COLLEGE STATION, Texas – Evapotranspiration, or ET, is the amount of water a plant actively pulls from the soil. Texas A&M AgriLife Research scientists are trying to utilize this basic measurement to help develop some simple formulas for watering lawns.
Operating on the principle that history is a good teacher, Charles Fontanier, AgriLife Research associate, and Dr. Richard White, AgriLife Research turfgrass physiologist, are conducting studies at the Texas A&M AgriLife Turfgrass Field Lab to determine if historical evapotranspiration data can be used to predict water needs when irrigating St. Augustine lawns.
The goal is to try to create a message that is easy to understand for both homeowners and landscape contractors that will also promote water conservation and healthy turfgrasses,” Fontanier said.
In general, daily reference evapotranspiration is estimated using various weather data, and from there, scientists can relate reference evapotranspiration to the grass or the plant being grown.
“From the reference ET, we can adjust it to the different types of grasses we are growing, as well as perhaps a microclimate: if it is a sunny spot or a shady spot,” Fontanier said. “So we can adjust the number accordingly. If the number for a warm-season turfgrass in Texas is 0.6, then 60 percent of the weather station output is what we should be applying to our grasses.”
“And ideally, we should be adjusting irrigation amounts based on what the weather station is telling us on a daily or weekly basis,” he said. “But keeping up with real-time ET data can be too time consuming. So our goal for this study was to demonstrate and quantify the effects of using historical average water needs as a predictor of actual plant water needs.”
Fontanier and White have used historical averages to set the sprinkler system run times each of the last two growing seasons. For example, on average over the past 47 years, St. Augustine grass has needed about 4.25 inches of water in July. They have used that number to irrigate the grass each July.
Their four treatments in the study were: reference evapotranspiration from the weather station or 100 percent, which would be an over-watering scenario; turf coefficient, which is what is theorized that the turfgrass actually needs; and two deficits, 40 percent and 60 percent of the turf coefficient.
“Looking at the two years we’ve had recently and comparing the differences, in 2011 when we really had severe conditions, our main goal with any irrigation was really just bud and crown survival,” Fontanier said.
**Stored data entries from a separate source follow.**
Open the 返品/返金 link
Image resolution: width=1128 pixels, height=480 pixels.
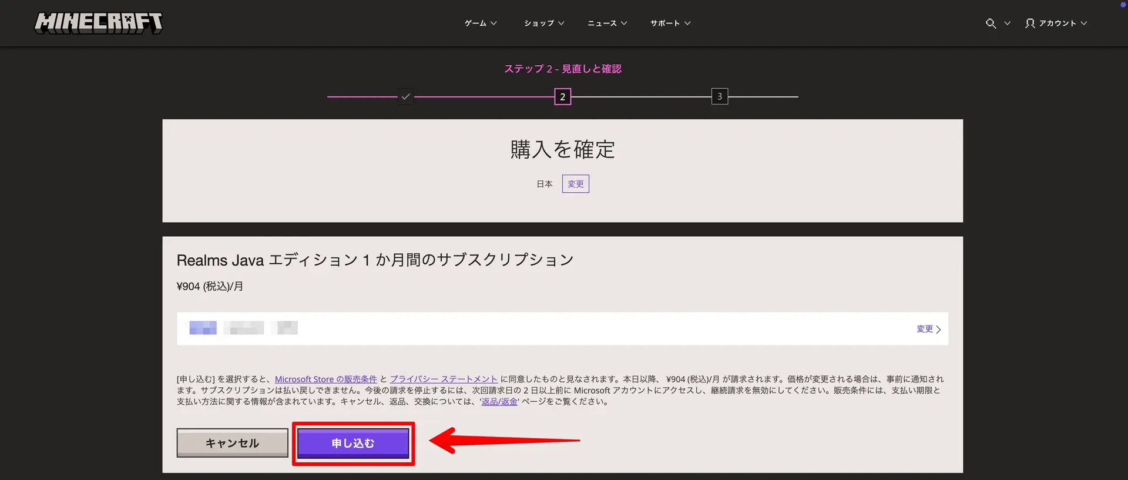pyautogui.click(x=499, y=402)
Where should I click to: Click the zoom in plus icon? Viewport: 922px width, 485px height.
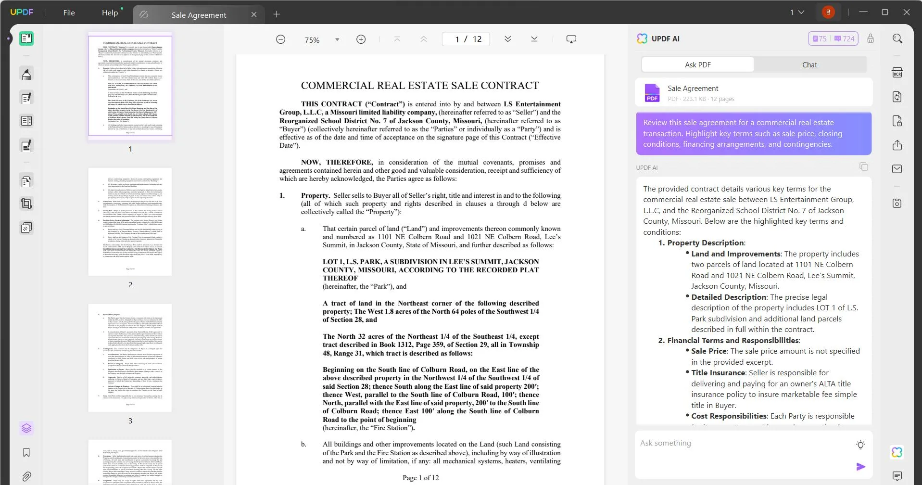click(x=361, y=39)

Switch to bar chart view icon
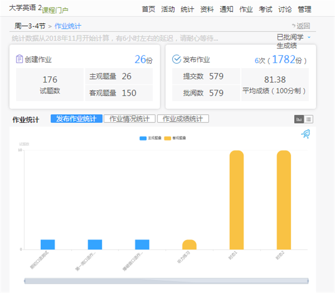pos(299,119)
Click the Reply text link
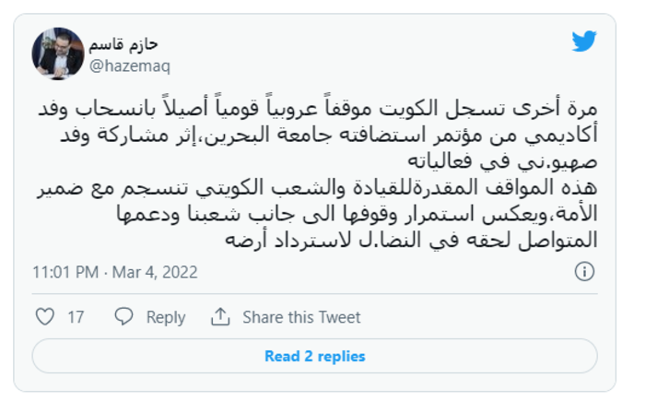The width and height of the screenshot is (645, 413). pyautogui.click(x=166, y=317)
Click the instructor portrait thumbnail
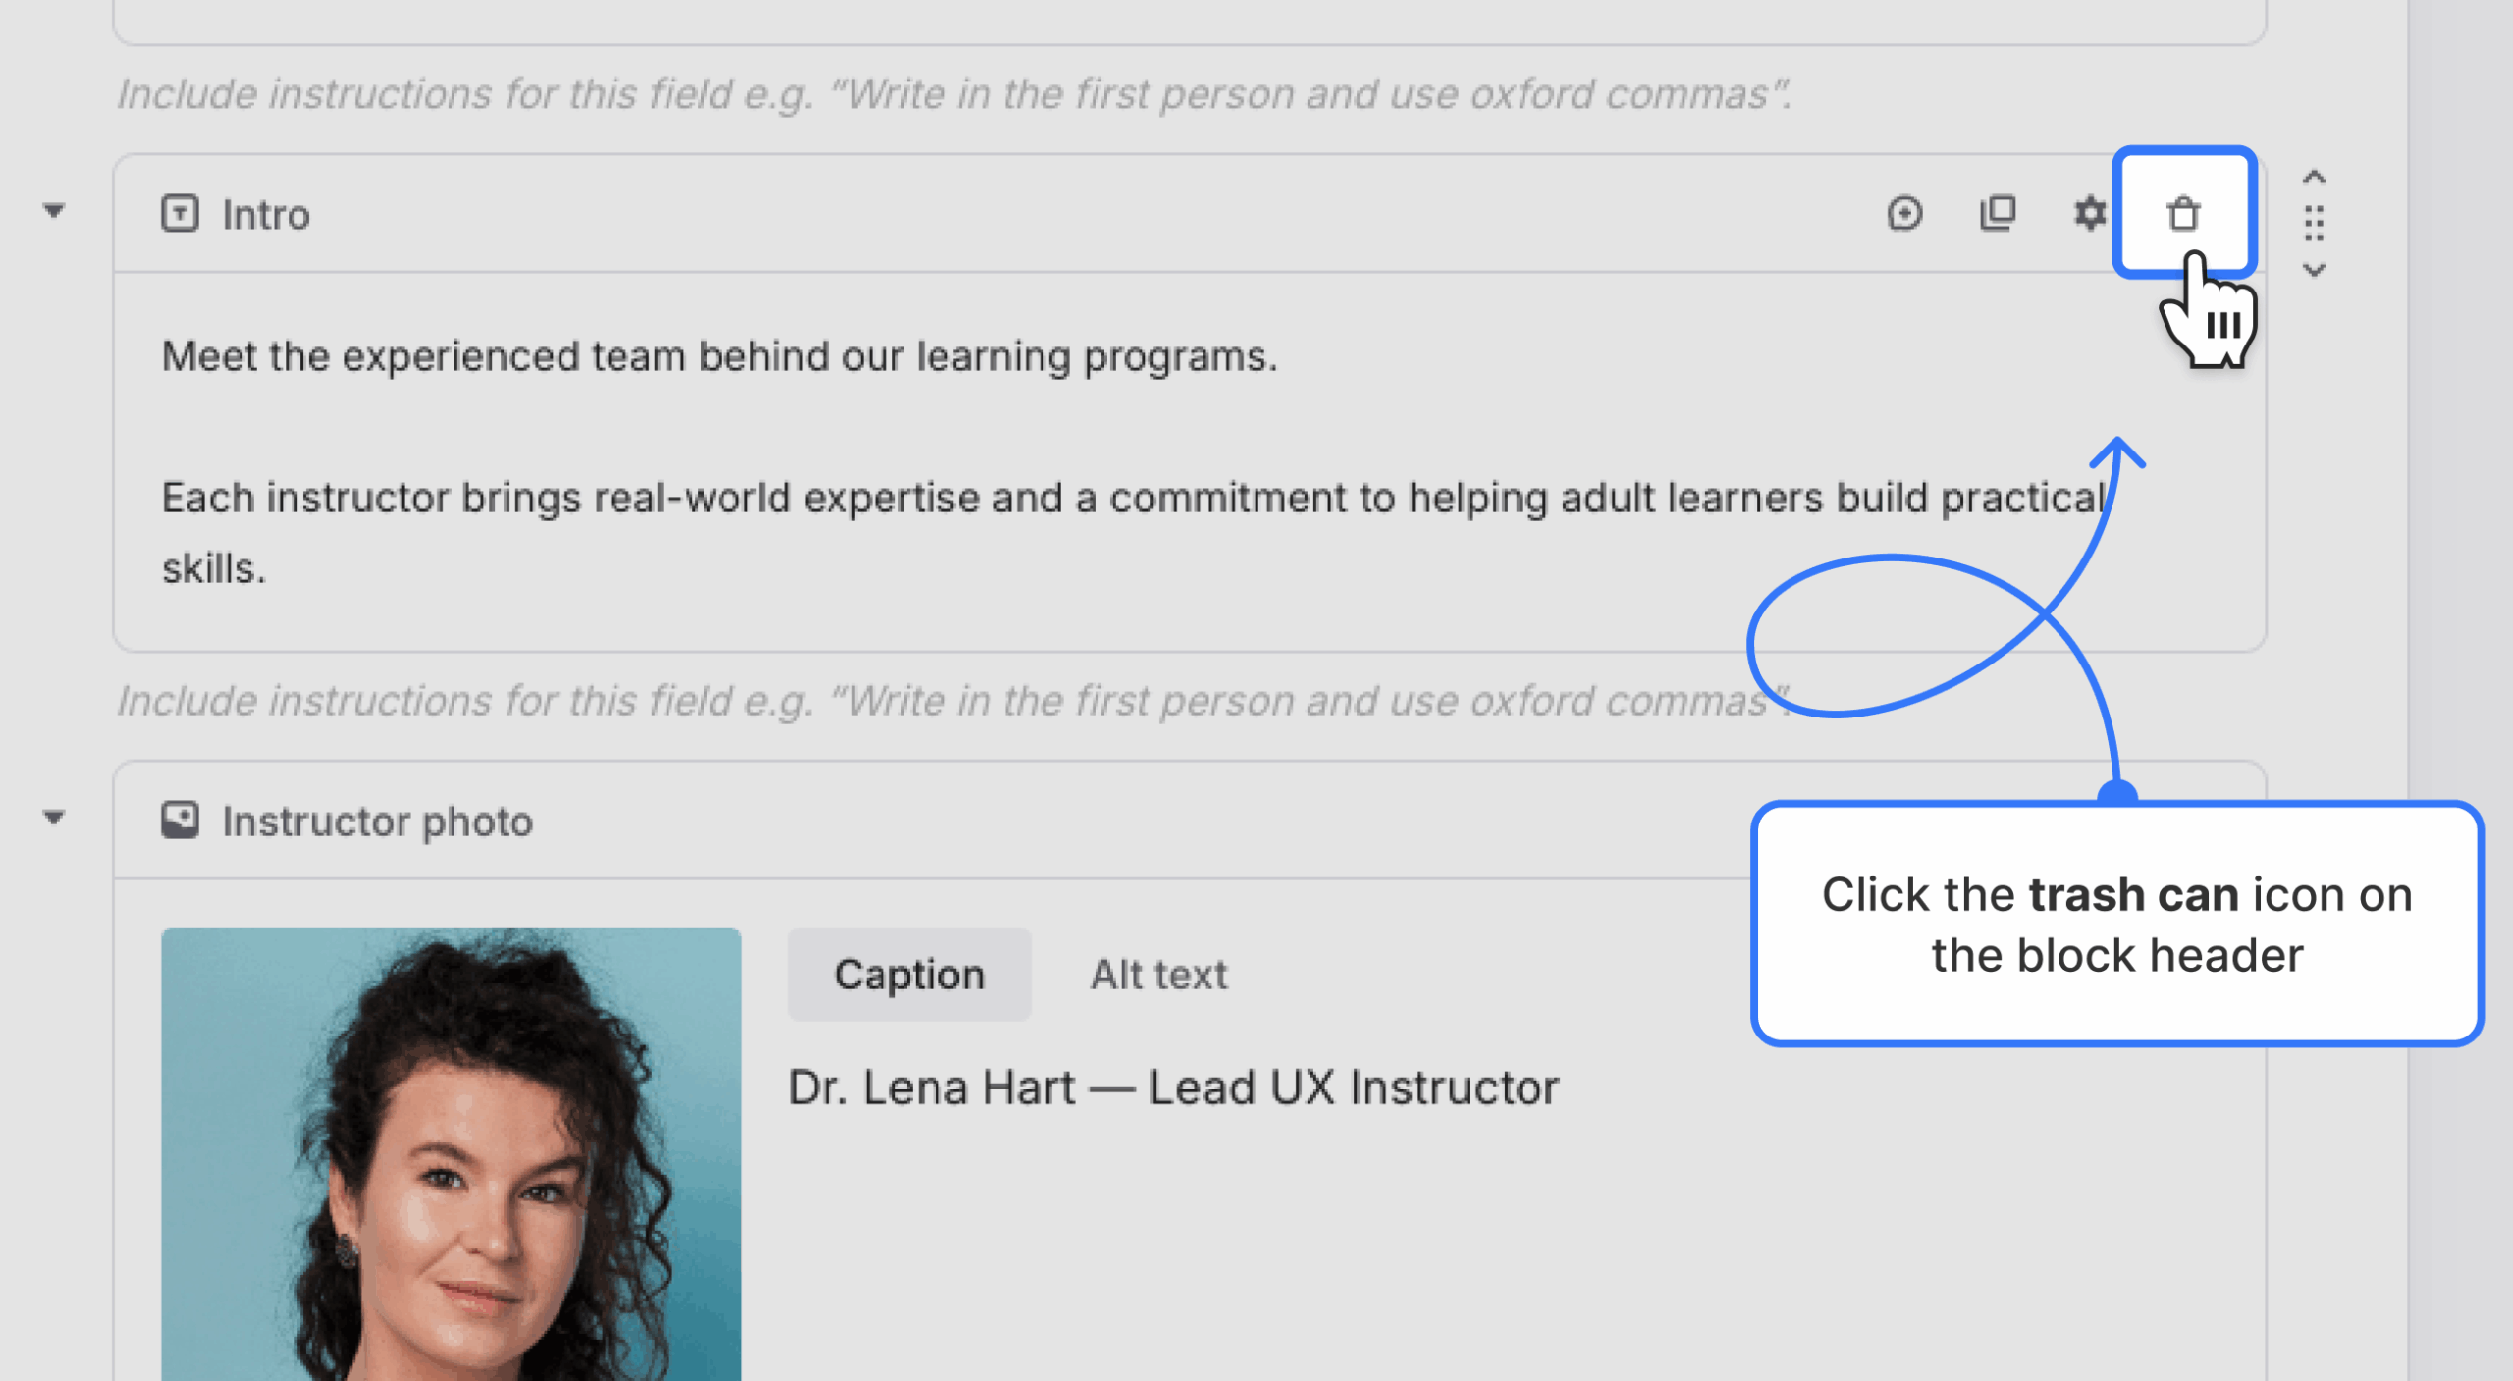 451,1154
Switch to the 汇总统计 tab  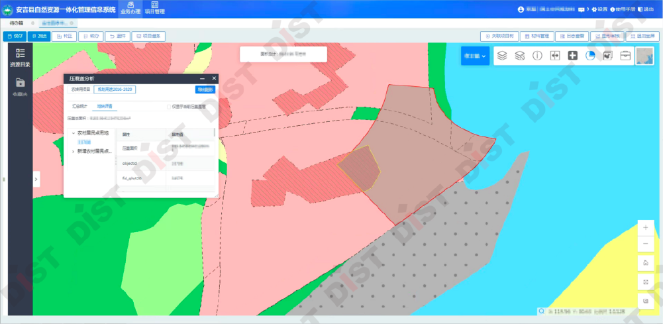[79, 106]
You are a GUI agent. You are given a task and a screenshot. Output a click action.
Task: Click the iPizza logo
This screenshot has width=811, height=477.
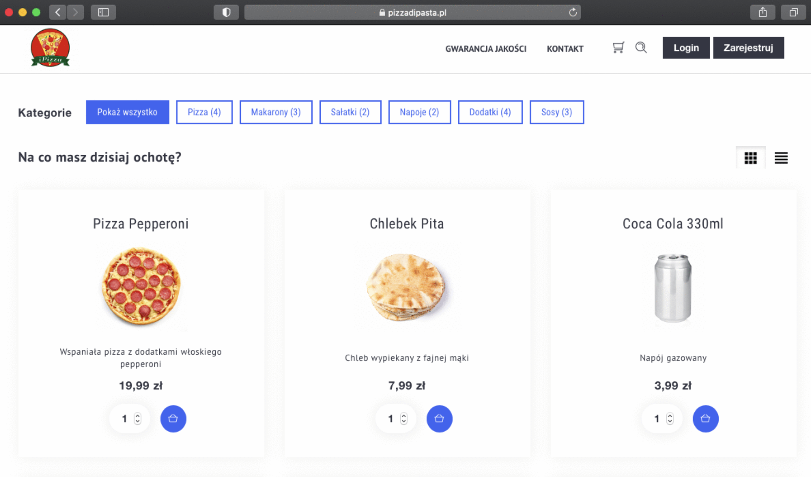point(50,48)
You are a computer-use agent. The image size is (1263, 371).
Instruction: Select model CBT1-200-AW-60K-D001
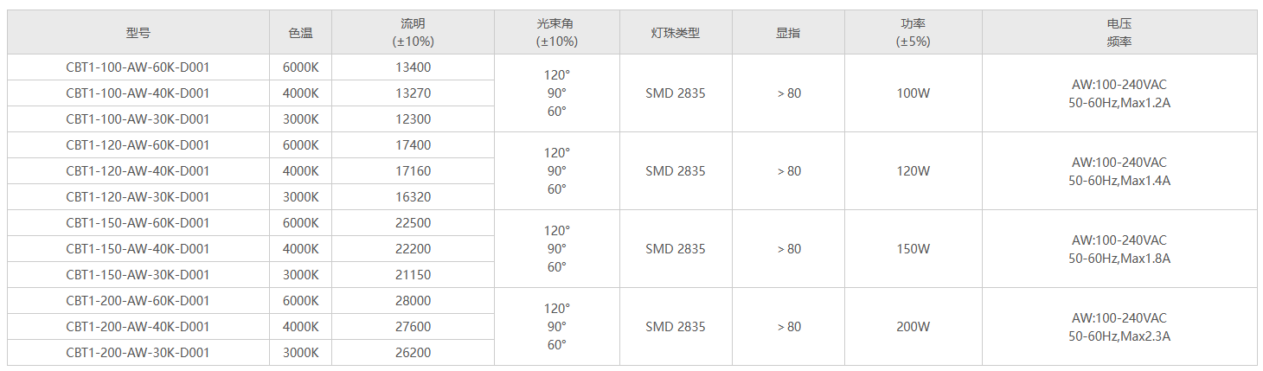point(138,301)
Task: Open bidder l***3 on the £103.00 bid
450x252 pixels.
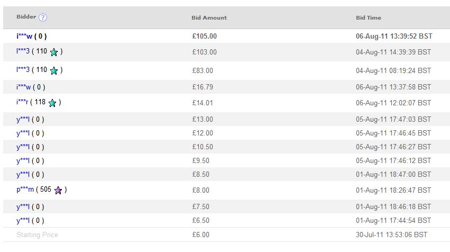Action: tap(23, 51)
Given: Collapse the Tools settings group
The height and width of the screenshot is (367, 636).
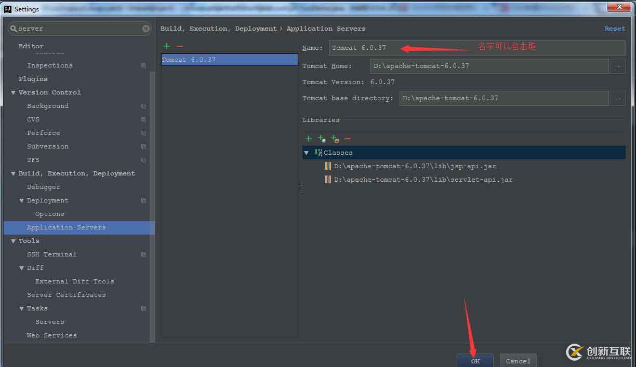Looking at the screenshot, I should (x=14, y=241).
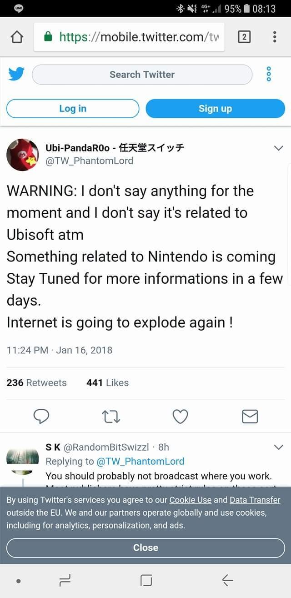Focus the Search Twitter field
291x598 pixels.
point(142,75)
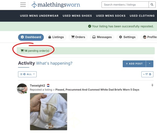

“If we kept enough plants alive, we could get regrowth once rains did come. In fact that is what we found. Even though we lost a tremendous amount of density in our deficit irrigation treatments, the grass survived and by March, we had close to 100 percent stands.”
Superficially, all the plots looked the same, he said. That’s the important message for areas that can tolerate that seasonal reduction in quality – that St. Augustine grass will survive “if you just moderate your irrigation and keep it moist enough that we have enough buds to stimulate regrowth.”
A second aspect determined from the study is that nitrogen fertilizer is key to the speed of that recovery, Fontanier said. The high fertilizer experiments show greater recovery.
“If you look at 2012, where we did get occasional rains, our water conservation treatments or deficit irrigation treatments not only survived, they actually look pretty good,” he said. “So what we did using historical ET, we were probably under-irrigating in 2011 by maybe 20 percent and over-irrigating in 2012 by about 10 percent.
“But if you look at the long haul, we think we will be right on the money or at least promoting some level of conservation utilizing historical ET as a base for irrigation,” Fontanier said.
“Historical and real-time ET data for locations across Texas are readily available online at the Texas ET Network. If these data are not available to your region, a general rule of thumb is that Texas lawns need about 1 inch of water a week from June through August. Sticking with these easy-to-remember strategies should, in the long run, help homeowners conserve water.
“And if you bring it down to a deficit from that, we can still have water conservation and the grass will stay alive,” Fontanier said. “The key is to make sure you have some moisture in the ground to maintain bud survival.”